I’m not sure I can do it anymore. Trail Days reminded me how much I am a backpacker. I don’t love backpacking any more than, say, Catholics love Catholicism; I am backpacking. It’s not genetic — it’s learned, as I learned it ten years ago.

So I’m going to get my feet fixed. I’m going to clean up my gear. I’m going to finish that 76 mile section from Port Clinton to Delaware Water Gap. There is no inner peace in my asceticism. It’s time to stop pretending otherwise.

Published by Waldo Jaquith

Waldo Jaquith (JAKE-with) is an open government technologist who lives near Char­lottes­­ville, VA, USA. more »

17 replies on “Appalachian trial.”

  1. Stress fractures. I started off with a 72lb pack. In terms of strength, I had no problem carrying it. But my metatarsals couldn’t take it, and after a thousand miles one of them cracked. I waited a month, started again, and broke my other foot by favoring the injured one. I kept walking on them for another hundred miles, summited Katahdin, healed again, and repeated the cycle several more times. Now I need orthopedic surgery, though I’m looking into a non-invasive option. The good news is that I have my base pack weight down to 18lbs.

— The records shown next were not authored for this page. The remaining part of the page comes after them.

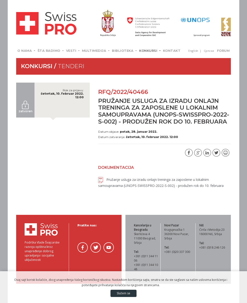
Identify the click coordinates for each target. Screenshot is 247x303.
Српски (209, 51)
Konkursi (148, 51)
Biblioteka (123, 51)
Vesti (71, 51)
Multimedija (94, 51)
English (193, 51)
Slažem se (123, 293)
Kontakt (172, 51)
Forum (223, 51)
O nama (25, 51)
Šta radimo (50, 51)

    I’m a stubborn bastard. :)

  2. Fabulous. Get yer feet fixed. I know you need to fill in those gaps, and I know why. You’re as obsessed as I was. Again. Fabulous.

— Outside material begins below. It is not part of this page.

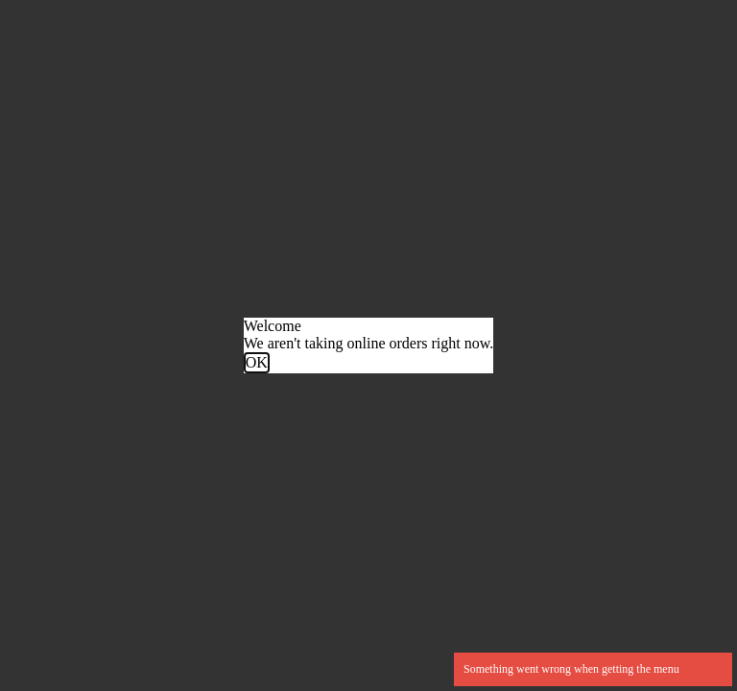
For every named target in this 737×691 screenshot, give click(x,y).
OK (257, 362)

    And would you PLEASE finish your journal.

  3. Waldo is actually lying. He broke both his feat in a dancing accident in a strip club in New Orleans. Waldo, lying is unhealthy.

  4. What is “something Waldo has in common with Kentucky Derby winner Barbaro,” Alex?

    Except I’d give you much better odds than 50/50 on getting back on track. :)

  5. I hear that. It is amazing how many people come off the trail, and sever all ties completely. People have told me that adjusting to life on the trail is hard. Adjusting to life after the trail is 10 times harder. I find Trail Days to be some strange mixture in between: not quite real life, but not quite hiking. It’s partly liberating, and partly frustrating. Glad to hear you are finishing up your lost miles. That seems like the right thing to do.

  6. You probably already know this, but:

    1) The Port Clinton>DWG section of the AT is Pennsylvania’s most difficult, and where the term “Rocksylvania” can trace its roots to.

    2) This section is a piece of cake compared to the Whites in NH or the AT in Western Maine or the climb up Katahdin–which I think I recall you’ve already done. You should be just fine.


  7. And it’s the rocks that destroy my feet. In 1998 I switched from hiking in sneakers to using a boat-like pair of boots; the soles don’t even flex. I hope that’ll help. While the Whites and Katahdin were rugged, I’d had 1,000 (and then 1,300) warm-up miles to prepare for them. :) Now I’m going in fresh. I think eight days will be enough to cover that distance. I feel pathetic doing less than 10 miles per day, on average, but I’ve got to remember I’m not a thru-hiker now — I’m just a guy going for a long walk.

  8. Keeping your daily mileage down will be a good thang. For more reasons than foot preservation. Nothing pathetic about it.

    To be honest, the only really wicked part of that section is between Wind Gap and DWG–that’s where my feet barked the most in response to the sharp pointy rocks embedded everywhere that you can’t avoid stepping on or twisting your ankles. But at 10 MPD, that’s only a couple days. The other six days aren’t that horrible.


  9. I’m glad that your not putting this goal away forever. It’s nearly impossible to get so close to accomplishing something and then give up when it means so much.

    You either have to finish it, or be in denial forever.

    I’m convinced you’ll do just fine.

  10. 72LBS?! WHAT?! Surely you’re typing that dyslexically (i just made that word up). You mean 27lbs! right?

    When i first hiked the AT I made the mistake of having too heavy a pack too. But my definition of too heavy was 40lbs. I can’t even comprehend 72lbs.